== Segment start ==
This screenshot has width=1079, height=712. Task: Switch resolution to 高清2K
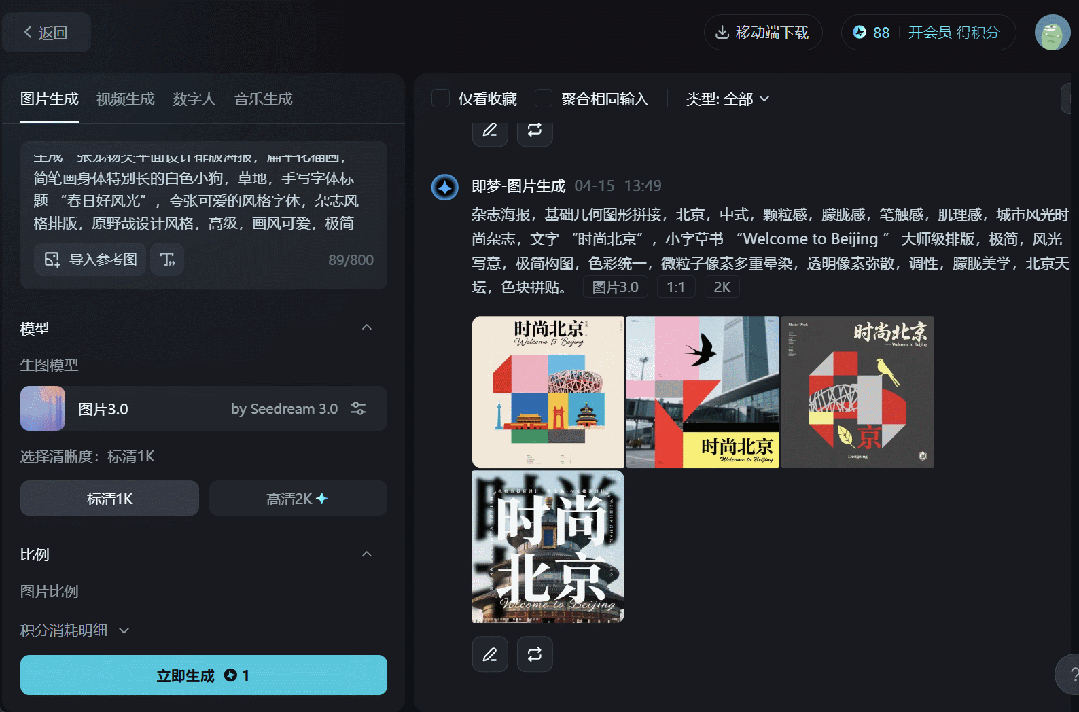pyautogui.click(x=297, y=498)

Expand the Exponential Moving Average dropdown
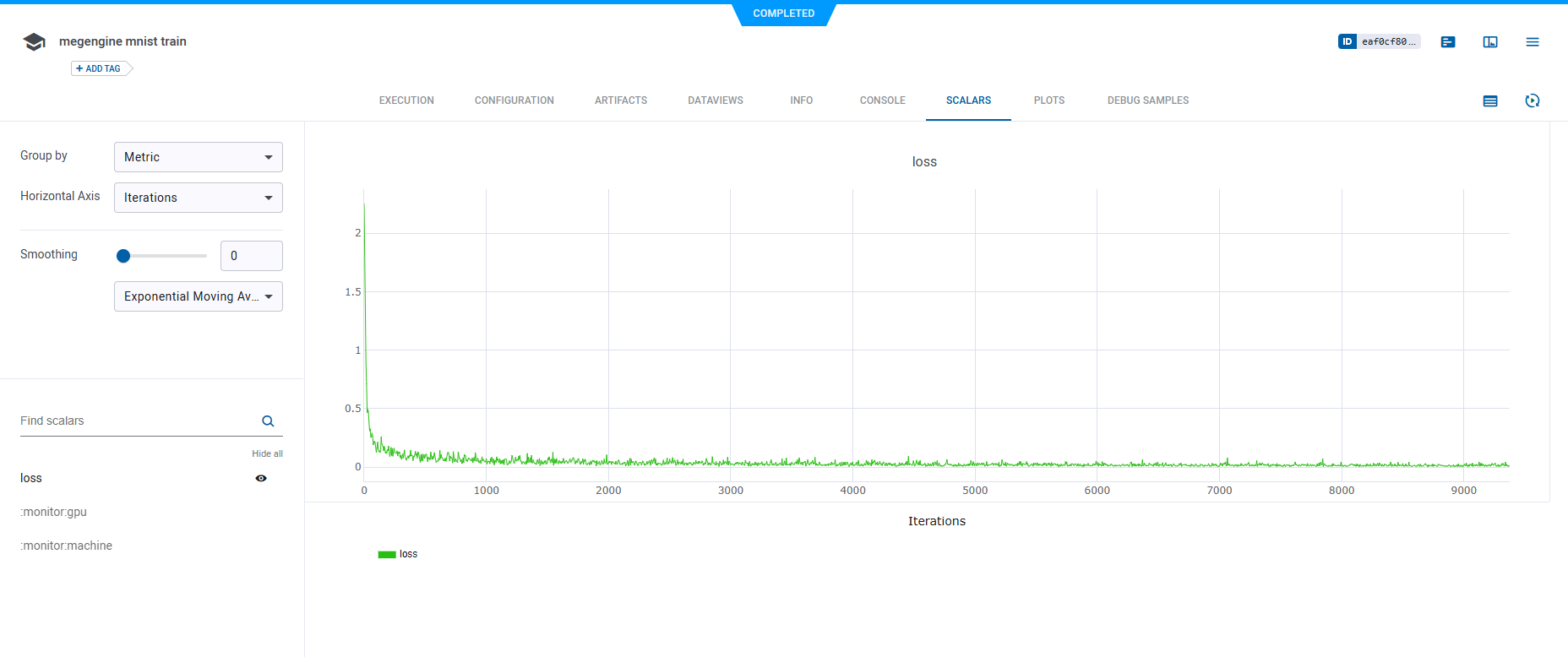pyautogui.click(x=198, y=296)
== Segment end ==
== Segment start ==
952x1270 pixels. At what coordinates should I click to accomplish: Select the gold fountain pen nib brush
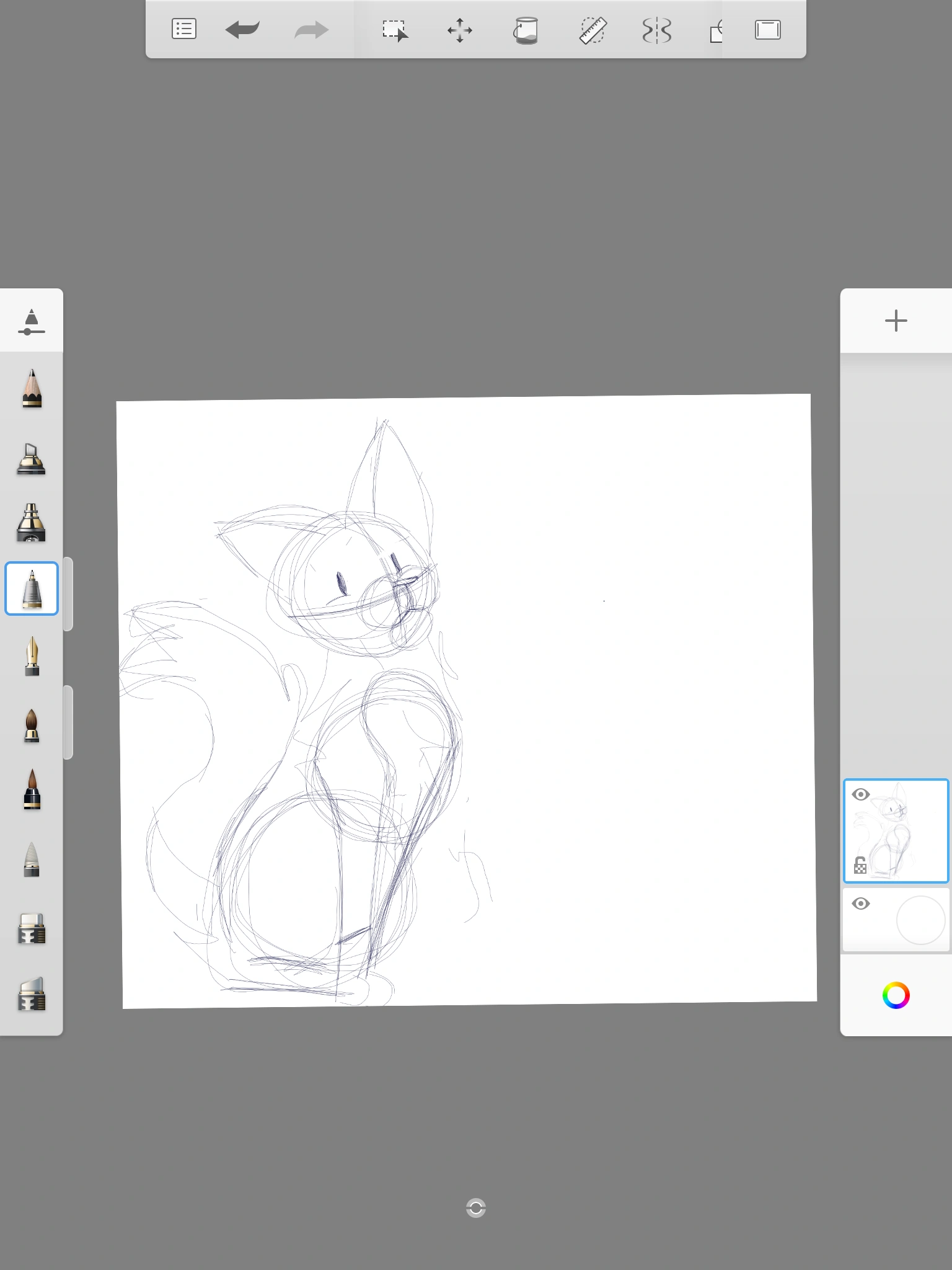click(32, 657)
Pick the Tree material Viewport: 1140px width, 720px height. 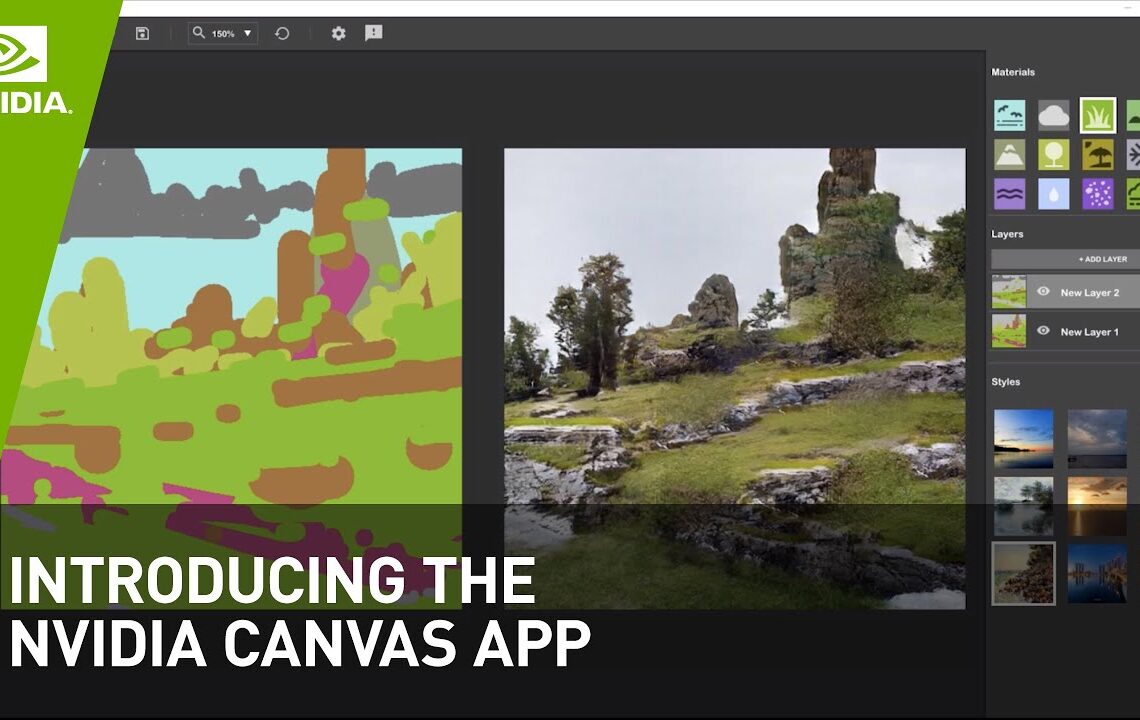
== Segment end ==
Return exactly the stretch above whose first line contains "952x1270 pixels. At" and whose last line contains "Pick the Tree", and nothing outside it. The pictures should not appear.

952x1270 pixels. At what coordinates should I click to accomplish: Select the gold fountain pen nib brush
click(32, 657)
Pick the Tree material Viewport: 1140px width, 720px height. 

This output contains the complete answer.